Work to complete
From the entries below, pull out each line where "third" appears.

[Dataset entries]
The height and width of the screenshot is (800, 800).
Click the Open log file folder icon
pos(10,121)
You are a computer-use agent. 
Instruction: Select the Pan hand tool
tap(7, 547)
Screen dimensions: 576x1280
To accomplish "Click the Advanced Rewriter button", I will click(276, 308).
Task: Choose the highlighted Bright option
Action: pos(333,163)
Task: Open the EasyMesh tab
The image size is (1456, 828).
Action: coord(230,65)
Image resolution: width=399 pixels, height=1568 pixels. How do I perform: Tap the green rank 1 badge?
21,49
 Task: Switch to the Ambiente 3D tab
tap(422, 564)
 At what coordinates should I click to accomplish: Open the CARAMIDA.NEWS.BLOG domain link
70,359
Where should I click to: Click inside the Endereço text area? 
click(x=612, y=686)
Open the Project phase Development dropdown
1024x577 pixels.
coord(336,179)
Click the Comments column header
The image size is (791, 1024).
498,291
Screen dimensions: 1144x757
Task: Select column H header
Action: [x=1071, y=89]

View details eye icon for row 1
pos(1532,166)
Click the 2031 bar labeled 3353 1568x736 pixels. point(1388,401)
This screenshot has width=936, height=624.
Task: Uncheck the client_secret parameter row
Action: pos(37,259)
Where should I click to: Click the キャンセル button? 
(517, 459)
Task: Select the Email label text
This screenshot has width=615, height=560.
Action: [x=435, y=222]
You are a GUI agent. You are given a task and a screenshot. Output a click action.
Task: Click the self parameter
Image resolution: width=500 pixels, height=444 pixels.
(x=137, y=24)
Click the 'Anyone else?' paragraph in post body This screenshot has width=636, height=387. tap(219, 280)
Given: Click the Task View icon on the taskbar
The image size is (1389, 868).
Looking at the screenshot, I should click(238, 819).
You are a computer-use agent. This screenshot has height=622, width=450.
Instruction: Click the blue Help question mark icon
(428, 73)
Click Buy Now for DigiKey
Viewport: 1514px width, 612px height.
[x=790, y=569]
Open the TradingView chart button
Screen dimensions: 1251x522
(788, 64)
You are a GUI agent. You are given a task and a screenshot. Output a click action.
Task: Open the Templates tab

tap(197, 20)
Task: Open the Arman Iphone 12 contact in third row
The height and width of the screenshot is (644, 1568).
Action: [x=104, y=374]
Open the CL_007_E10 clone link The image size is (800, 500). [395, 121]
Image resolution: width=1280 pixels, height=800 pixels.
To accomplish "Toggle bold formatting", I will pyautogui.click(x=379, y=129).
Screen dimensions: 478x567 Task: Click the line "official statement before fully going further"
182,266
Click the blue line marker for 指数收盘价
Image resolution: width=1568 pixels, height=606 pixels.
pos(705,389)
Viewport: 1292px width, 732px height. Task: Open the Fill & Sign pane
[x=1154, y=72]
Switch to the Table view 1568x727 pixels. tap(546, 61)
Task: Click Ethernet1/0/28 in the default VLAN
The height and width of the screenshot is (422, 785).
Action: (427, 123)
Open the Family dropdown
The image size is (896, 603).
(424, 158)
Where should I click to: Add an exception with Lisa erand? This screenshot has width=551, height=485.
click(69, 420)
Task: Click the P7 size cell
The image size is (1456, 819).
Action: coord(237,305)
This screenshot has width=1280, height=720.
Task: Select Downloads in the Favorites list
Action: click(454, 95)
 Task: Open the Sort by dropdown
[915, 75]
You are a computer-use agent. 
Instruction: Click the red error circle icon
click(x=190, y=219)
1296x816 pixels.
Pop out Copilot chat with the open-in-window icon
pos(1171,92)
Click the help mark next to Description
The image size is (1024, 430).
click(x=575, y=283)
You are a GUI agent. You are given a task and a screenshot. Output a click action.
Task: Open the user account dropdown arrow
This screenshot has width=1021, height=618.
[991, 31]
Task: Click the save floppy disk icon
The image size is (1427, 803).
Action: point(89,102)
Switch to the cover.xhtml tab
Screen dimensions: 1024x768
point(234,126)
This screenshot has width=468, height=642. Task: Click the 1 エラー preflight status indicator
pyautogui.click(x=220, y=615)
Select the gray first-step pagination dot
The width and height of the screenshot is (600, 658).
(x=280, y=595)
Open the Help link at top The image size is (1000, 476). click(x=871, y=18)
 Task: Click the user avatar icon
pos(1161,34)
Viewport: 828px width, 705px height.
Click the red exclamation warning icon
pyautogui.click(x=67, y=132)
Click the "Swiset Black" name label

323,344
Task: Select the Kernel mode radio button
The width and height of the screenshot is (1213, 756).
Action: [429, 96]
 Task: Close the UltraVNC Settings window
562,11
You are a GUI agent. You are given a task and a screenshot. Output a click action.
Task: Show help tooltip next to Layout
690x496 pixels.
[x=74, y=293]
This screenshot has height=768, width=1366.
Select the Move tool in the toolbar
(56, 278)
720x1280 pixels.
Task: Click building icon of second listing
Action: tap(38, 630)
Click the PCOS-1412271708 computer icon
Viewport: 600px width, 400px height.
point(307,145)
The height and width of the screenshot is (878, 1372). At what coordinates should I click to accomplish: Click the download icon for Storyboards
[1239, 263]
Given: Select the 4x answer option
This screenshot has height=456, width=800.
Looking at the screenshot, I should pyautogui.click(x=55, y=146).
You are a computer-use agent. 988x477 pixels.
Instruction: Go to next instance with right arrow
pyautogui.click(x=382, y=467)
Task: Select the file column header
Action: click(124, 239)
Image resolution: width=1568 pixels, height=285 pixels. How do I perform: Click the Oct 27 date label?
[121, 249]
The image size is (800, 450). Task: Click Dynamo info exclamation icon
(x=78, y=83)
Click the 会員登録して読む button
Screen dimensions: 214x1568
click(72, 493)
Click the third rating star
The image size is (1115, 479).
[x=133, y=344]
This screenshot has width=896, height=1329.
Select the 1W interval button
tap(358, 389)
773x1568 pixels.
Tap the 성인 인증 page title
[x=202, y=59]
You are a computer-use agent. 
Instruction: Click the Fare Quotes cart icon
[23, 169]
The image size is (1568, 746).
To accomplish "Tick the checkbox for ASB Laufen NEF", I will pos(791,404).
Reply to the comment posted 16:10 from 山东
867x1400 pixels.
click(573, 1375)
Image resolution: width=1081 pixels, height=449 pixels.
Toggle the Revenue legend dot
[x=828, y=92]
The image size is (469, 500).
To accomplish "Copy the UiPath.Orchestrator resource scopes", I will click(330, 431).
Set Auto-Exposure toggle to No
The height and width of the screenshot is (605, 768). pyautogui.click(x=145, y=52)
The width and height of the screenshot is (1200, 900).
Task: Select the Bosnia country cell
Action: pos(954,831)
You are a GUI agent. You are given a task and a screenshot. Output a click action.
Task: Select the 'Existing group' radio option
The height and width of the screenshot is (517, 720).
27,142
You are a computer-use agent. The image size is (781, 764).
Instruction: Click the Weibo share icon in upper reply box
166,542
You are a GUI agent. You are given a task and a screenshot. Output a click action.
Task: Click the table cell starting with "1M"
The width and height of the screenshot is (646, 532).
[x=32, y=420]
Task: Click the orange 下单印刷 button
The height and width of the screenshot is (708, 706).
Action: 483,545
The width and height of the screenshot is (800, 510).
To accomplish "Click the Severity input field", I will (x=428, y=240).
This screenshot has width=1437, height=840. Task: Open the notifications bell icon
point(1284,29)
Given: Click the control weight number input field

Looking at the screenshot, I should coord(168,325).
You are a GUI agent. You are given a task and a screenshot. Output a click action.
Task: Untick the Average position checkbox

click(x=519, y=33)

Exercise response
Task: Open the Arman Iphone 12 contact in third row
Click the third rating star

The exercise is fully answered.